Today we would like to offer another article from Dogs Naturally Magazine entitled “Dog Vaccines: What Every Vet (and Dog Owner) Should Know” by Dana Scott, Editor in Chief of Dogs Naturally Magazine.  The article is not based on speculation but on facts and what is known about the level and duration of immunity provided by vaccines.  She sites findings and recommendations by the  AAHA (American Animal Hospital Association) and AVMA (American Veterinary Medical Association) as well as research findings over the last 40 years.  Many of these recommendations and findings are in direct conflict with current veterinary practices.  For instance, in a duration of immunity study conducted under FDA federal standards, Nobivac 3-Rabies vaccine was found to still be effective after 3 years, putting in question the recommendation to vaccinate annually. (See back of vaccine label below).  Veterinary care for our animals is not that much different from health care for ourselves.  All doctors and veterinarians have our and our pets’ best interest at heart.  But none of them are infallible or capable of knowing all the possible options at any given time.  That is why it is so important for us to know and understand our animals so that we may participate in any decision process that is required.  As health care becomes more complicated and costly, abdicating in the decision making process of what is best for us or our pets is not a viable option.  We need to understand side effects when dealing with pharmacological treatments, we need to understand what the options or alternatives are and we need to be convinced that the decisions made are appropriate for us and our pets.  Vaccines have their place but they also come with serious potential side effects and consequences.  If you understand these and all your options you can avoid placing your pet in harm’s way.  You have options to repeated, unnecessary vaccinations.  You can test for immunity prior to administering any vaccine or booster with titer tests and you can choose mercury-free vaccines rather than ones known to contain toxic levels of mercury.  

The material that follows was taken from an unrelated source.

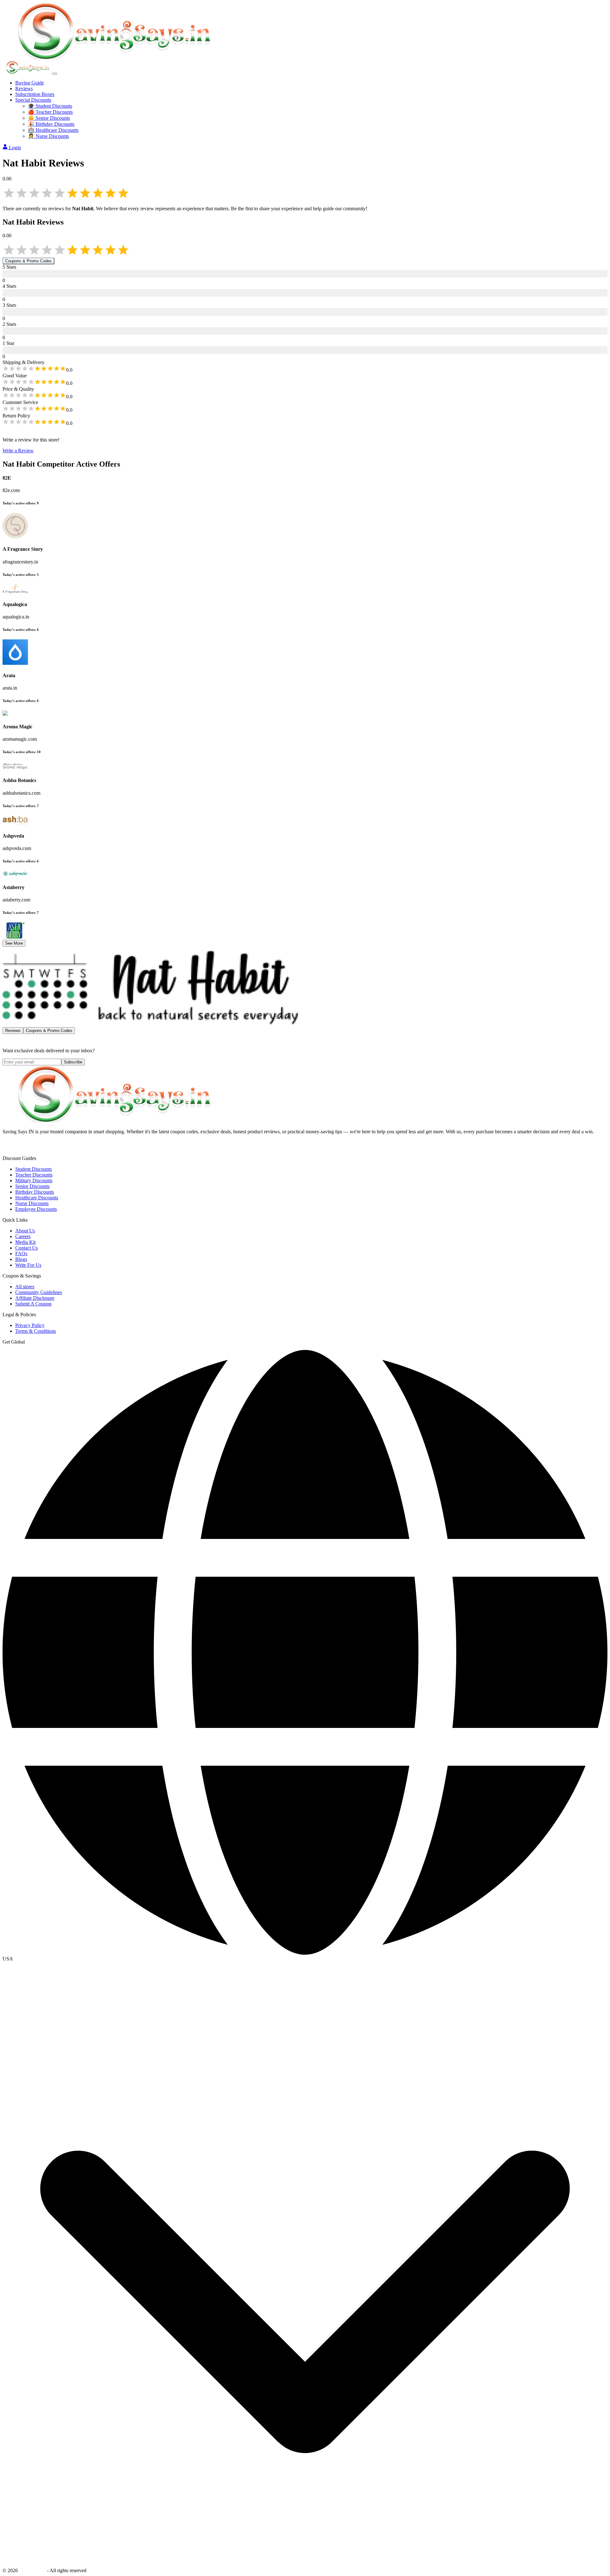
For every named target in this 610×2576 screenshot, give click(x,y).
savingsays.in (32, 2570)
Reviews (24, 88)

Do yourself and your pet a favor, read this article, print it out, ask questions before you allow your pet to be vaccinated unnecessarily and participate in the decision making process.  We live in challenging, fast paced times where decisions are not always based on what is in the best interest of all.  All too often health and well being decisions are not based on facts or common sense but rather on what is expedient and economically viable for one party or the other.  Don’t be pressured into doing something that could have lasting undesirable effects for you and your pet.